El capitán castellano viendo que todo se ponía más negro que el carbón insta a Sebastián a que abandone la batalla, porque «no quedará hoy hombre con vida de nosotros». Pero Sebastián, aunque fuera imprudente y harto osado, los tenía en su sitio. Bien puestos, y se apresta a morir como un caballero, como un valiente, como un cristiano con las entrañas bien curtidas. Y allí que los morunos lo pasaportan al lado de Dios Padre, finiquitado como un héroe, muerto en plena lid. Francisco de Aldana no le va a la zaga. Con la «espada tinta en sangre» como recordará alguno de los pocos testigos «se metió a morir matando entre la morisma y allí quedó».

En tierra mora y sin cristiana sepultura per secula seculorum, carne de las alimañas quien fuera bravísimo alférez y adalid de nuestros Tercios. Allí moría el poeta y el soldado castellano, sin dar un paso atrás, peleando como un poseso, con la mano sobre la Cruz de San Andrés, la bandera de la Patria y del Imperio.

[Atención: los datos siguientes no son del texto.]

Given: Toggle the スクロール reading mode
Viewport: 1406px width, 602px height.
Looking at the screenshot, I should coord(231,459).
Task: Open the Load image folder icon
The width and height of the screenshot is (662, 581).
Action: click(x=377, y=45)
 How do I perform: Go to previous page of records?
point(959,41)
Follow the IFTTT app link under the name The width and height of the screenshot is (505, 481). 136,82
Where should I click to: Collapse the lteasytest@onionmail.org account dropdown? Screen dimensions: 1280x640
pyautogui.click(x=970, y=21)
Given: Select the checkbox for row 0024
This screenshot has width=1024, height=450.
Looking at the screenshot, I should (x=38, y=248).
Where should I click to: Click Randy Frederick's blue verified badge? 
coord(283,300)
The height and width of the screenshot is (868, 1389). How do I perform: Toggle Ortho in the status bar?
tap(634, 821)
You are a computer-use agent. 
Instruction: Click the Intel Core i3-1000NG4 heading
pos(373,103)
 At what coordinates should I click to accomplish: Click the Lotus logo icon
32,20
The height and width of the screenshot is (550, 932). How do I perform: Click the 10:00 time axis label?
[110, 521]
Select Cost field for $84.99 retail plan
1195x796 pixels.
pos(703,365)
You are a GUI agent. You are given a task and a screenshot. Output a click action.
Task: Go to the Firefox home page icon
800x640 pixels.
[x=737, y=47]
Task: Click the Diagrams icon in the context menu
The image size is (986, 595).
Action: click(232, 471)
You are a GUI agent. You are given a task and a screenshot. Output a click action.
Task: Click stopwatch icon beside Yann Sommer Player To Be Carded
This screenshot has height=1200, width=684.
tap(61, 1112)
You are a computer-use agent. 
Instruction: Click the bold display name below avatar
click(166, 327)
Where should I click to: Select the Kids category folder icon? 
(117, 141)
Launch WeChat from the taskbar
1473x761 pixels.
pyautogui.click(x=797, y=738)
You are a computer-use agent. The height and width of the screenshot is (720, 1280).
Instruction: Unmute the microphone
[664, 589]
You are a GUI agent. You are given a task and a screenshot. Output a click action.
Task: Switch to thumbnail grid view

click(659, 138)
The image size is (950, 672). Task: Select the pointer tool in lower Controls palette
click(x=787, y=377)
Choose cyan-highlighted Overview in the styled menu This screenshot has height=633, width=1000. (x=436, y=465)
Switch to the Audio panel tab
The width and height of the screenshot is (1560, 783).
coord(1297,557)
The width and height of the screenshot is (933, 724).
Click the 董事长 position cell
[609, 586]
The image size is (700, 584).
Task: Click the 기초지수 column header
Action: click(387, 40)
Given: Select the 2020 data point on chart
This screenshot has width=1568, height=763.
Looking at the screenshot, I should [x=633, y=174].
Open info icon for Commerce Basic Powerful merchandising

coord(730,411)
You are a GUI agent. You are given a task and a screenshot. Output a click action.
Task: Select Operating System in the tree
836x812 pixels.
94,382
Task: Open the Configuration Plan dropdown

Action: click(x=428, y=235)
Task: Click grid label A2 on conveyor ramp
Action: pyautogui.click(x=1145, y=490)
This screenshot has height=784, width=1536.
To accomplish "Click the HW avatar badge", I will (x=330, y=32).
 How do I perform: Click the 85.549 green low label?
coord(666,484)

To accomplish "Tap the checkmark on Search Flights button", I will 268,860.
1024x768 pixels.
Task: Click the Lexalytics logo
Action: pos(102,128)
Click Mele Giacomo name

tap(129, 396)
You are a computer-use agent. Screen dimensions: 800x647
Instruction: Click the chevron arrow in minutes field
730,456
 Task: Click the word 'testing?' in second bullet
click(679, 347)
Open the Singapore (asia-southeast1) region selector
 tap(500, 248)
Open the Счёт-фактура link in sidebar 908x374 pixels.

El poeta Aldana nunca quiso publicar sus poesías, que bien se las guardaba nada más que para los grandes amigos. Pero su hermano Cosme tenía otras y mejores intenciones. Recopiló todo lo que encontró y consiguió hacer dos ediciones, una en Milán, en 1589, y la segunda en Madrid, en 1591. Desde entonces quedaron entre lo más florido y admirado de la lengua y la literatura españolas. No lejos del talento de Boscán, de Garcilaso, ni de los que luego vinieran con Cervantes y Lope a la cabeza.

Allá, en tierra extraña, los huesos de Francisco de Aldana quedaron para la eternidad. Su orgullo, su patriotismo, su audacia, su valor de soldado español hasta los huesos jamás debemos olvidarlo. Si lo hacemos, entonces sí que Francisco de Aldana habrá muerto para siempre.